I wish I could say I don't speak from personal experience here, but we all have things in our pasts we regret, yes?

Thank you for your very cogent explanation.

It makes sense to me, up to a point. I mean, you're completely right about the human nose adapting to constantly-present smells after a while - which is my theory of why anyone is able to be a forensics pathologist.

I just - I mean, damn. I'm talking about those folks who don't so much have body odor as they have a blast radius. And it's not just geeks, either; I met some dreadlocked hippie-granola I Believe In Only All Natural Baking Soda Deodorant potheads in Austin who could knock out a cow at twenty paces.

It's harder to smell yourself than others, true, but I've been in situations where I've been forced to do without bathing for a few days at a stretch (camping trips and the like), and while I got used to the smell, I still was definitely aware of it. I guess maybe the difference was that I cared?

(Also, apologies to Kate for hijacking her comment thread to discuss B.O. I'll shut up if we're, uh, stinking up the joint.)

No worries. I'm finding it interesting too.

Want some trainwreck reading?


I can't read more than a post on that comm without retching.

It's not even subconscious: it's lower-level than that.
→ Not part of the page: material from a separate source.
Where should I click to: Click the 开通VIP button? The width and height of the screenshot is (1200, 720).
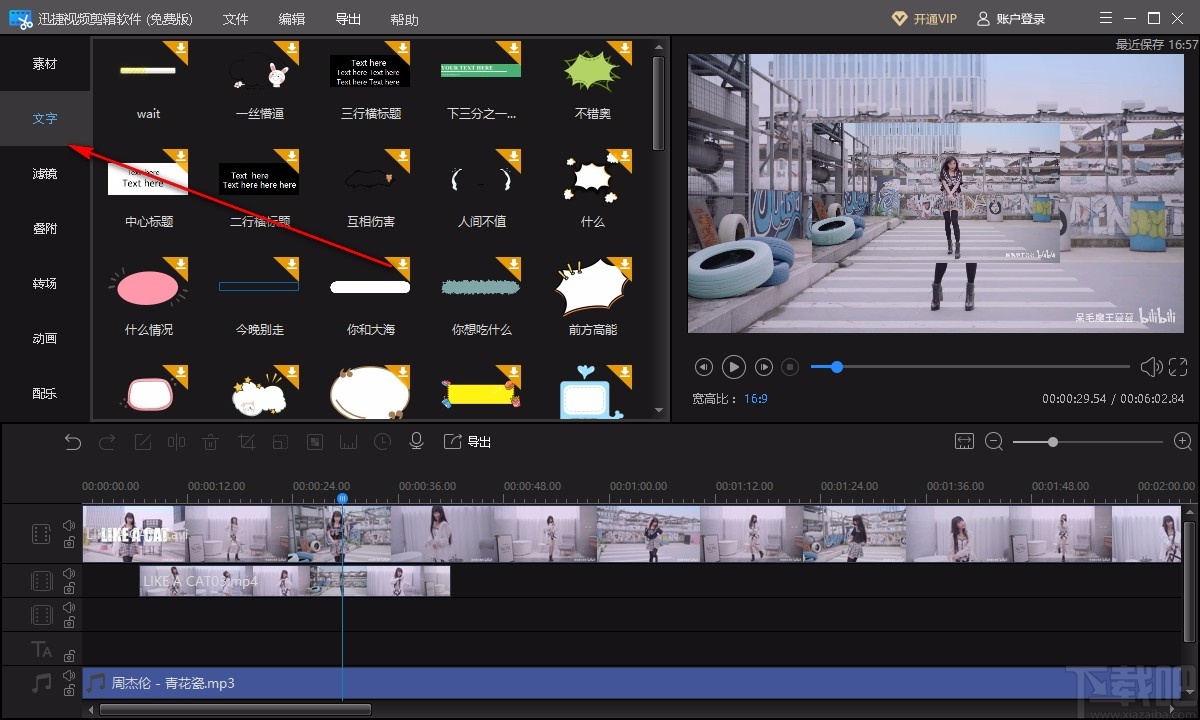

It's *neurological*. Sensory neurons habituate fast and stop firing much if a stimulus persists. (This is why you don't feel your clothing all the time.)

(Speaking as someone who, hygiene-wise, had entirely too many similarities to Cat Piss Man until four or five years ago, the largest effect of acquiring personal hygiene skills from my POV has been that I now notice all the *other* buggers who smell like the back end of a horse. I suppose people probably don't try to avoid me anymore, either, but I'm shy enough that this is a slight *disadvantage* from my perspective. Unfortunately I'm not enough of a bastard to say OK, let's stink again to drive them off... ;} )

GSF4 just explained some classic WTF reactions I've had over the years, when I have wondered why on earth a particular person would expect me to do THAT for them. Great essay.

I went to a very geeky university; the GSF essay came years too late for me, but I made sure my younger sibs got copies. Because DAMN.

There's the SCA, too. There's some overlap, but not complete.

"Oooh, we must be WELCOMING, even of clearly sleazy people!"

The SCA has changed. It's motto is no longer "Oooh, we must be WELCOMING, even of clearly sleazy people!" due to recent legal actions taken against it.

As a lawyer, I approve of this change of motto. =>

I have to disagree--the SCA is somewhat more careful now about certain types of sleazy (the blatantly illegal types), but still much more welcoming of the everyday creeps than most social groups.

I'm very active in the SCA and I like it, but it is a more-than-average-tolerance place.

Well, if active is defined by being a Peer and having been a member since 1991, then color me active. I think our definition of "tolerant of creeps" must differ.